I am self-studying dynamics of constrained systems and their quantisation from Rothe and Rothe book "classical and quantum dynamics of constrained systems". While using Dirac quantisation, we can implement second class constraints using Dirac bracket and then we say as we are interested in the dynamics of observables, so we can even fix gauge freedom without affecting the E.O.M of observables so along with first class constraints and second class constraints we also implement gauge fixing conditions from which we can have a Dirac-star bracket calculated by considering all constraints and gauge conditions which is then promoted to quantum commutator.
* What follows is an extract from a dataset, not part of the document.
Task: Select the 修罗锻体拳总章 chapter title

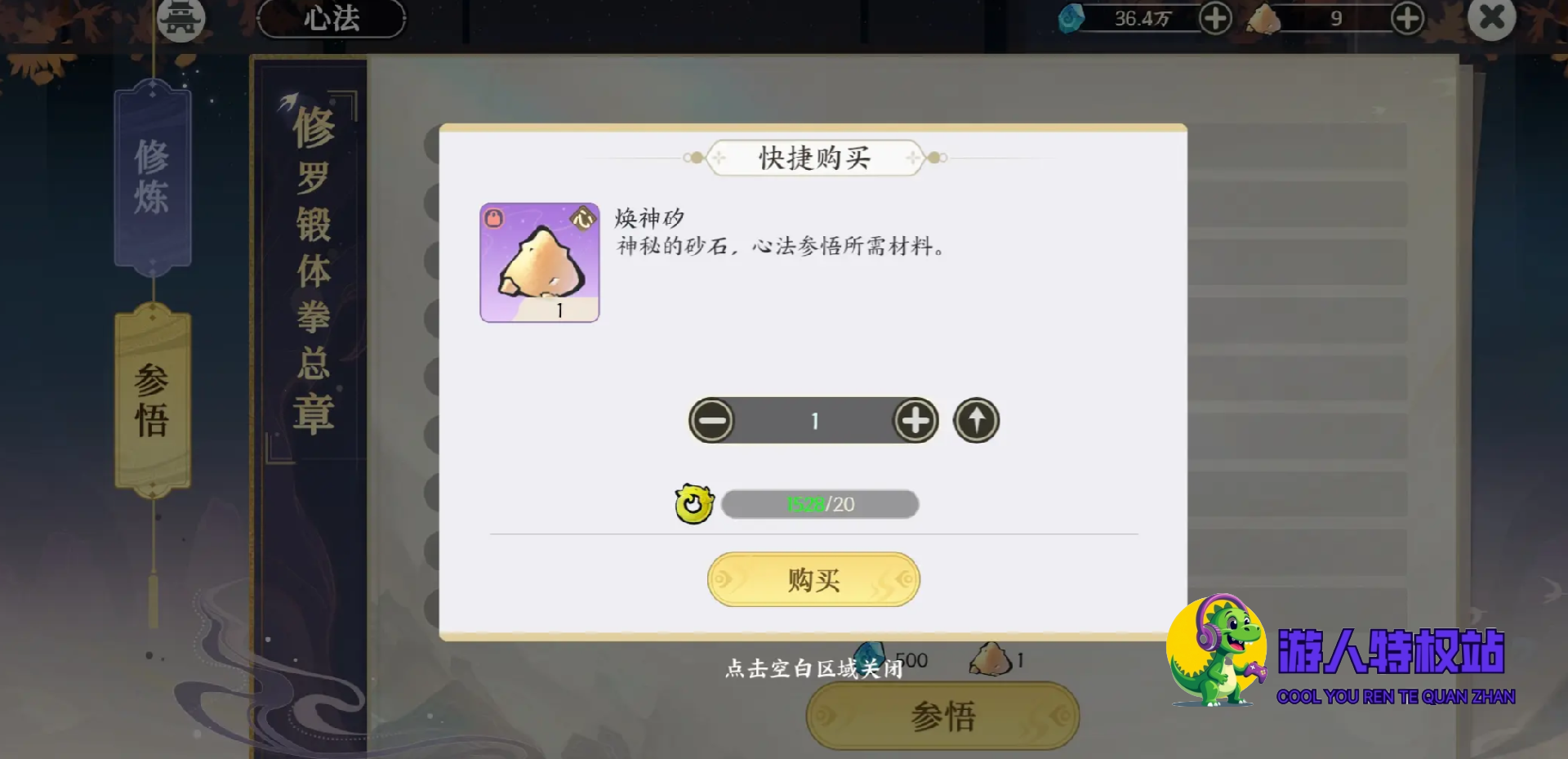Action: tap(314, 270)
My question is why are we bothering about secondary constraints (can be first class or second class) as they are obtained from time persistence condition and thus uses classical E.O.M, which intuitively should not survive quantisation. Even in path integral approach to constrained dynamics, we tend to implement all constraints and gauge conditions without bothering about secondary constraints. In this again we should ignore secondary constraints as they are resultant from E.O.M. I don't know where I am making wrong conclusions.
I referred to the below answer but did not got satisfaction with this: How are second-class constraints handled in the path integral formulation? I even read the Senjanovic paper - Senjanovic, P. (1976). Path integral quantization of field theories with second-class constraints. Annals of Physics, 100(1-2), 227–261. doi:10.1016/0003-4916(76)90062-2, but he also don't discuss this.
Any pointer to the literature or a brief discussion here will be of great help.